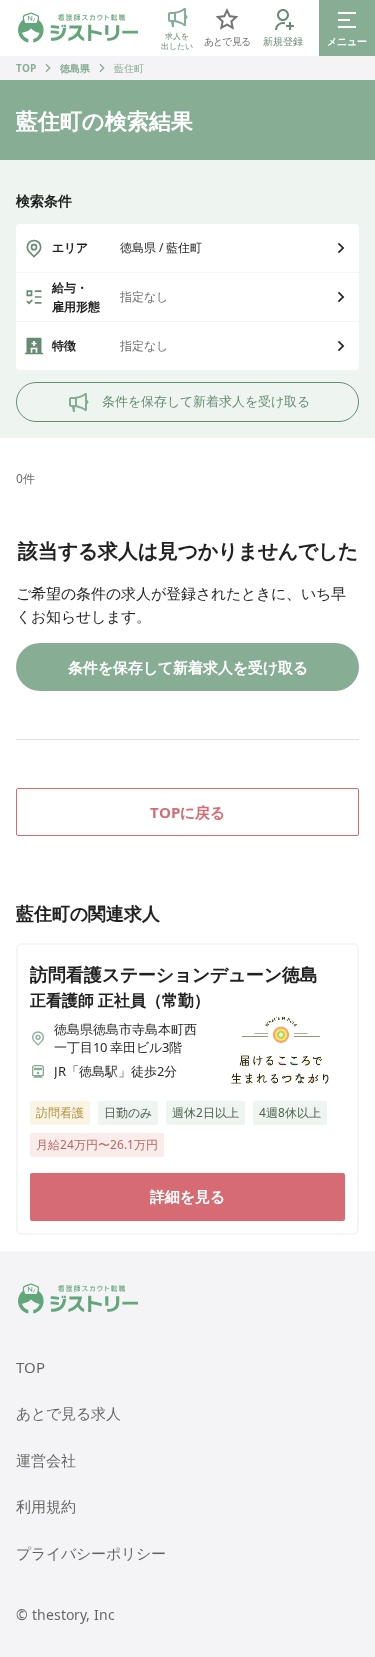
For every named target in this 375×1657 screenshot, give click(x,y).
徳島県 (75, 68)
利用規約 (46, 1506)
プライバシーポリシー (91, 1553)
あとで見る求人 (68, 1413)
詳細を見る (187, 1196)
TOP (26, 68)
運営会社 (46, 1460)
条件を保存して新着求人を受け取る (206, 401)
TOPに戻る (187, 812)
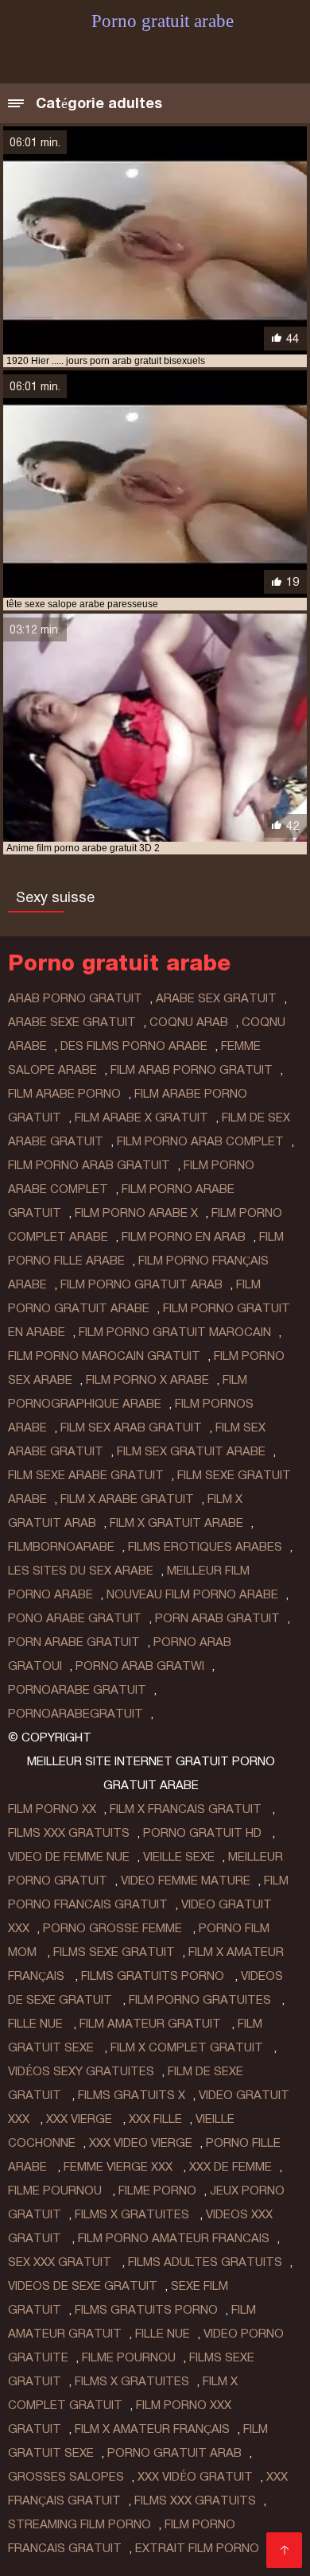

:::::

Once the pictures are removed, output the remaining material exactly.

For every named target in this 375×1657 screenshot, give click(x,y).
徳島県 (75, 68)
利用規約 (46, 1506)
プライバシーポリシー (91, 1553)
あとで見る求人 (68, 1413)
詳細を見る (187, 1196)
TOP (26, 68)
運営会社 (46, 1460)
条件を保存して新着求人を受け取る (206, 401)
TOPに戻る (187, 812)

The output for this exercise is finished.